#### RECORDS FOR THIS TASK ####

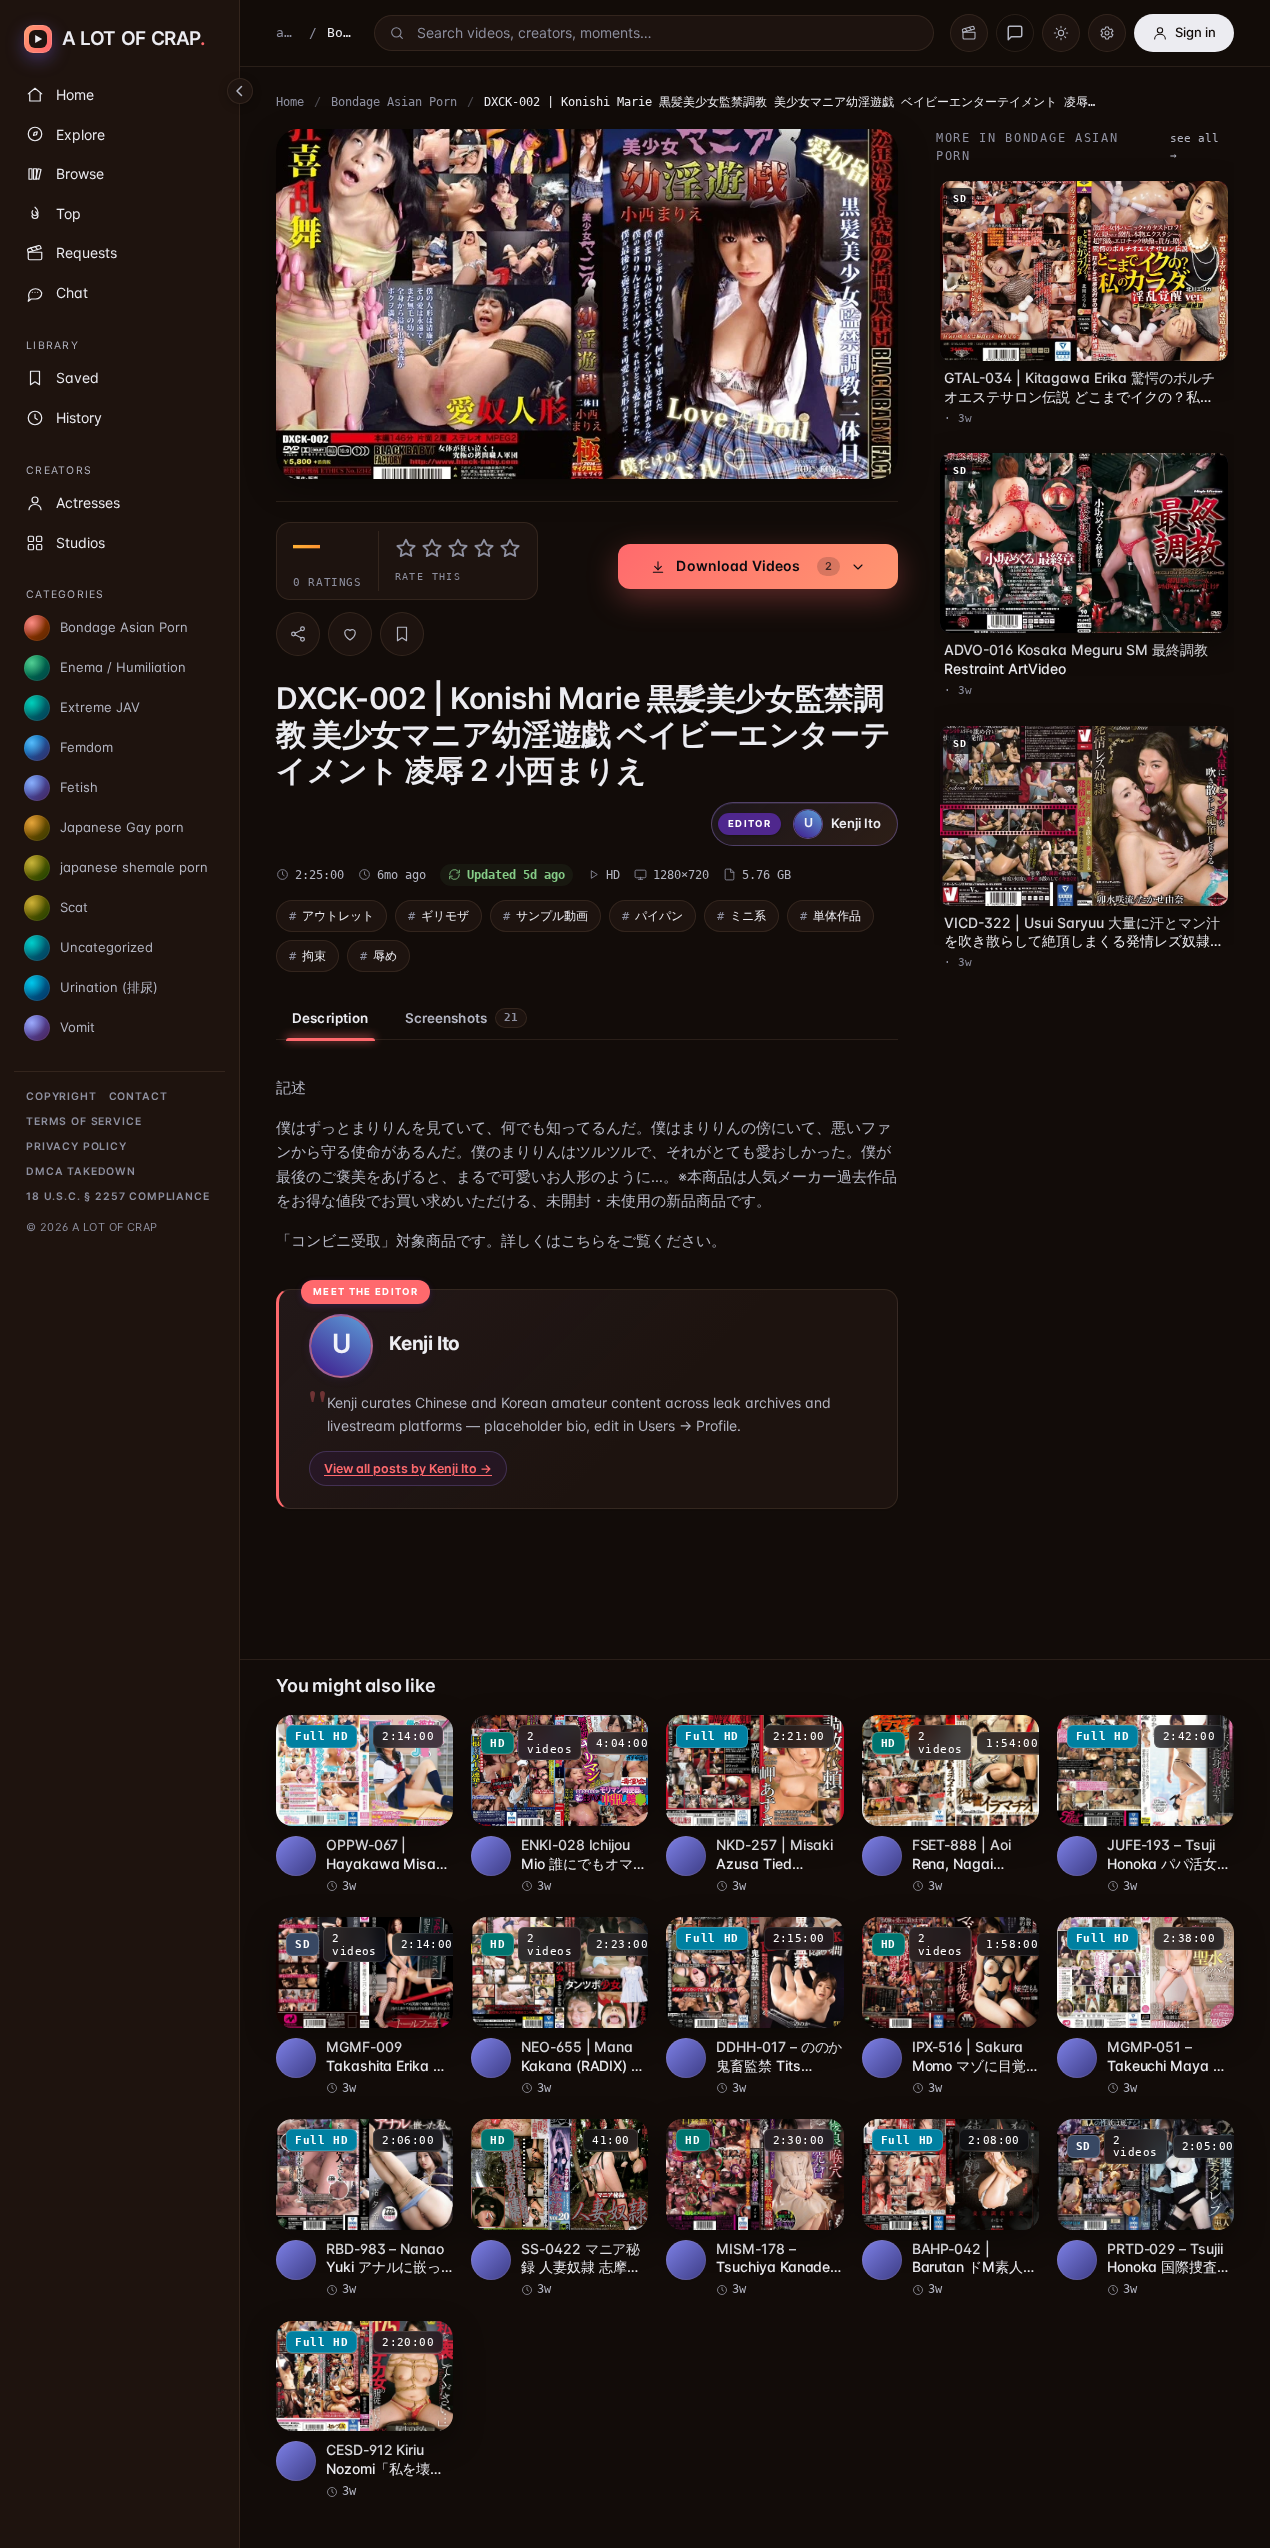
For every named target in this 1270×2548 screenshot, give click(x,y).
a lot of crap (287, 32)
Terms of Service (83, 1121)
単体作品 (837, 915)
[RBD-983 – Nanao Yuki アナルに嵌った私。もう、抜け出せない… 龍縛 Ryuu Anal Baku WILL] (364, 2209)
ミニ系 (748, 915)
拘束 (314, 955)
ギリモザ (445, 915)
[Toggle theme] (1061, 33)
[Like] (350, 634)
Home (290, 102)
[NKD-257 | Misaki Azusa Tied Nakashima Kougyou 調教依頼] (754, 1805)
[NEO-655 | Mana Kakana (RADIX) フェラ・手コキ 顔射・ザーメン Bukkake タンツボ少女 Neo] (559, 2007)
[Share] (298, 634)
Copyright (61, 1096)
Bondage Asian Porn (394, 102)
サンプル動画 (552, 915)
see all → (1194, 147)
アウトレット (338, 915)
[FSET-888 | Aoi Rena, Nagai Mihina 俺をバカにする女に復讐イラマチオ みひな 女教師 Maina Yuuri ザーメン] (950, 1805)
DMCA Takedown (81, 1171)
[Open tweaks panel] (1107, 33)
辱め (385, 955)
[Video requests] (969, 33)
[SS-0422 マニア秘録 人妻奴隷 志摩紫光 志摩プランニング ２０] (559, 2209)
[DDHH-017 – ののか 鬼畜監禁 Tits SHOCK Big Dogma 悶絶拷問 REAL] (754, 2007)
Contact (138, 1096)
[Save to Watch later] (427, 1737)
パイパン (659, 915)
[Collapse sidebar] (240, 91)
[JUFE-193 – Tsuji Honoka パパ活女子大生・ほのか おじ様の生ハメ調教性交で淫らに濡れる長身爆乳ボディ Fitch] (1145, 1805)
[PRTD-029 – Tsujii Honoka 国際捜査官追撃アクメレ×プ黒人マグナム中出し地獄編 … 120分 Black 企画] (1145, 2209)
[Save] (402, 634)
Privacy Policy (76, 1146)
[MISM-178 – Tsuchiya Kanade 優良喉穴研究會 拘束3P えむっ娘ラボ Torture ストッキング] (754, 2209)
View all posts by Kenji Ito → (408, 1468)
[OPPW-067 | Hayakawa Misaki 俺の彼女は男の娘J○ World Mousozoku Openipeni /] (364, 1805)
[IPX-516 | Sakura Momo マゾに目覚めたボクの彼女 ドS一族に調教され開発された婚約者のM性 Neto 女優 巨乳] (950, 2007)
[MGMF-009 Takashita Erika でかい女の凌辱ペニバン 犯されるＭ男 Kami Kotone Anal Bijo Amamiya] (364, 2007)
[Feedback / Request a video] (1015, 33)
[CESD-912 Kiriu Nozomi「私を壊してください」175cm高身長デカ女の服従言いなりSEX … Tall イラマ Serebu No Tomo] (364, 2411)
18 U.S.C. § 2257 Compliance (118, 1196)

####

Return the opening line of the data above and every line after it up to and including the line that holds "[Video requests] (969, 33)"; pictures stay out.

For every named target in this 1270×2548 screenshot, give click(x,y).
a lot of crap (287, 32)
Terms of Service (83, 1121)
単体作品 (837, 915)
[RBD-983 – Nanao Yuki アナルに嵌った私。もう、抜け出せない… 龍縛 Ryuu Anal Baku WILL] (364, 2209)
ミニ系 (748, 915)
拘束 (314, 955)
ギリモザ (445, 915)
[Toggle theme] (1061, 33)
[Like] (350, 634)
Home (290, 102)
[NKD-257 | Misaki Azusa Tied Nakashima Kougyou 調教依頼] (754, 1805)
[NEO-655 | Mana Kakana (RADIX) フェラ・手コキ 顔射・ザーメン Bukkake タンツボ少女 Neo] (559, 2007)
[Share] (298, 634)
Copyright (61, 1096)
Bondage Asian Porn (394, 102)
サンプル動画 (552, 915)
see all → (1194, 147)
アウトレット (338, 915)
[FSET-888 | Aoi Rena, Nagai Mihina 俺をバカにする女に復讐イラマチオ みひな 女教師 Maina Yuuri ザーメン] (950, 1805)
DMCA Takedown (81, 1171)
[Open tweaks panel] (1107, 33)
辱め (385, 955)
[Video requests] (969, 33)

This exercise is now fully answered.